中国株市場では8割が個人投資家で、しかもその多くが借金をして投資している。アメリカの大恐慌の直前と同じく株は借りて買うのが当たり前なのだ。それゆえに政府がいくら対策を講じて株価を戻しても再び下降する運命にある。株価の上昇局面では株価が上がれば買いが殺到する。しかし、下降局面では、損切りしてでも売り払って借金を返そうという心理が働くから、株価が戻った瞬間に売りが殺到するのだ。羹に懲りた中国人投資家は、しばらく株式市場には戻ってこないだろう。そもそも時価総額的にいえば上場企業の半分以上は国営企業。中国の国営企業といえば世界に冠たる非効率な組織だ。企業の現在価値に相応しいレベルまで株価が落ちるとすれば、3割減、4割減では済まない。この1年で株価は半分以下になるかもしれない。
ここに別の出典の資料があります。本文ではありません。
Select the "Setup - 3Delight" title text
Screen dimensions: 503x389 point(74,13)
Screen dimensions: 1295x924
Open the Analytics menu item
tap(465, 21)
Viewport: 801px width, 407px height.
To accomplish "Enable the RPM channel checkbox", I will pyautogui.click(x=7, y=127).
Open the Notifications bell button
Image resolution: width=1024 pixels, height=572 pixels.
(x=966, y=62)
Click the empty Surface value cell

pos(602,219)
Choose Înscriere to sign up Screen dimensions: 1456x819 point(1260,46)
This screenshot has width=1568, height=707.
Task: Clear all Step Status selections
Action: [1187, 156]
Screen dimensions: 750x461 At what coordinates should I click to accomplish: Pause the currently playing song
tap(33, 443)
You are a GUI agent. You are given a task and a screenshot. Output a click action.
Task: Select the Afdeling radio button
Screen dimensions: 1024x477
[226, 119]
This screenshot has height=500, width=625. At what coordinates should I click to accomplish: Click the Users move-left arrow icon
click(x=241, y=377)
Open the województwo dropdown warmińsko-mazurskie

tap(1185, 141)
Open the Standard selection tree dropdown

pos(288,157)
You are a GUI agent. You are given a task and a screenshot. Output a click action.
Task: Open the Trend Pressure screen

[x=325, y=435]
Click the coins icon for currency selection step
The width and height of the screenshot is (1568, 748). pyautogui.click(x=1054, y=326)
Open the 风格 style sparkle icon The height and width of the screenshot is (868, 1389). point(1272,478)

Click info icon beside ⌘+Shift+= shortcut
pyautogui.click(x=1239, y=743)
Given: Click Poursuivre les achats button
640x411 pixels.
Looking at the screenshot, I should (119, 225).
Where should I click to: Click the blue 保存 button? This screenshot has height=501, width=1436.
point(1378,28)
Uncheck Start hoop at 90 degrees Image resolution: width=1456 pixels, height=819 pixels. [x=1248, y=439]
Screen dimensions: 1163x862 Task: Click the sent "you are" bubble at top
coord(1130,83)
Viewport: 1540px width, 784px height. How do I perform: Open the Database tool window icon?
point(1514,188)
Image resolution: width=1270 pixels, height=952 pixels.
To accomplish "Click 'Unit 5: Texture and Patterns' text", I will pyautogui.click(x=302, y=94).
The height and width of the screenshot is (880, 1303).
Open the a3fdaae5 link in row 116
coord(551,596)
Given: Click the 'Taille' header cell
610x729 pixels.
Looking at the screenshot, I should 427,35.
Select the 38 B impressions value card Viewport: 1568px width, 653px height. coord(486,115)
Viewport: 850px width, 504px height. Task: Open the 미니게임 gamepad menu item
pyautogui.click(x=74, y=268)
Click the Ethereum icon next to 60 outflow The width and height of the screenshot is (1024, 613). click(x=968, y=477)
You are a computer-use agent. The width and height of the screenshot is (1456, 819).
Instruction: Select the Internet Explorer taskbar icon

この中国バブルの崩壊は89~90年にかけての日本経済のスローダウン、つまり日本のバブル崩壊とは比較にならないくらい世界に甚大な影響を及ぼす。たとえば人類史上例のない中国の大開発ブームを支えてきた巨大な産業群。その裾野は広く、鉄鋼会社だけで100社もある。日本が鉄鋼世界一だった時代の粗鋼生産高は1億6000万トン。中国の現在の粗鋼生産高は7億トン。セメント業も、ゼネコンも、規模が半端でない。そうした巨大な建設マシンの企業群がAIIB(アジアインフラ投資銀行)を猛烈にプッシュしている。国内が頭打ちなら海外でインフラをやろうという経済植民地主義だ。

中国の巨大な建設マシンの企業群は、どこに向かうのか。(写真=AFLO)

バブル崩壊で仕事がなくなる企業をどうするのか、中国政府が悪夢を見るのはこれからだ。他方、中国の急成長に乗っかって資源や原材料、食料や各種製品を輸出してきた海外の企業も厳しい局面を迎える。今まで調子がよかった国や企業は、中国依存が非常に大きかった。その中国に突然死されたら、後追いしかねない。今回のバブル崩壊は29年のアメリカのバブル崩壊と同等のインパクトがある。世界大恐慌に匹敵する不況を招く恐れがあるのだ。

社会主義市場経済の矛盾を理解していない共産党政府が、引き続き自分たちで管理できるとばかりに手荒な対症療法をすれば、市場は過剰反応し事態をこじらせかねない。かといって、自信が揺らいだ政府が操縦桿から手を放して市場経済に任せれば、為替や金利が乱高下し、ますますコントロール不能になってしまう。賃金も、為替も、金利も、株もすべて管理してきた政府が今さら市場経済を学ぶ時間はない。躊躇すれば世界が巻き添えになる何とも悩ましい中国経済(そしてやがて共産党政府)の先行きを、世界は固唾を呑んで見守っている。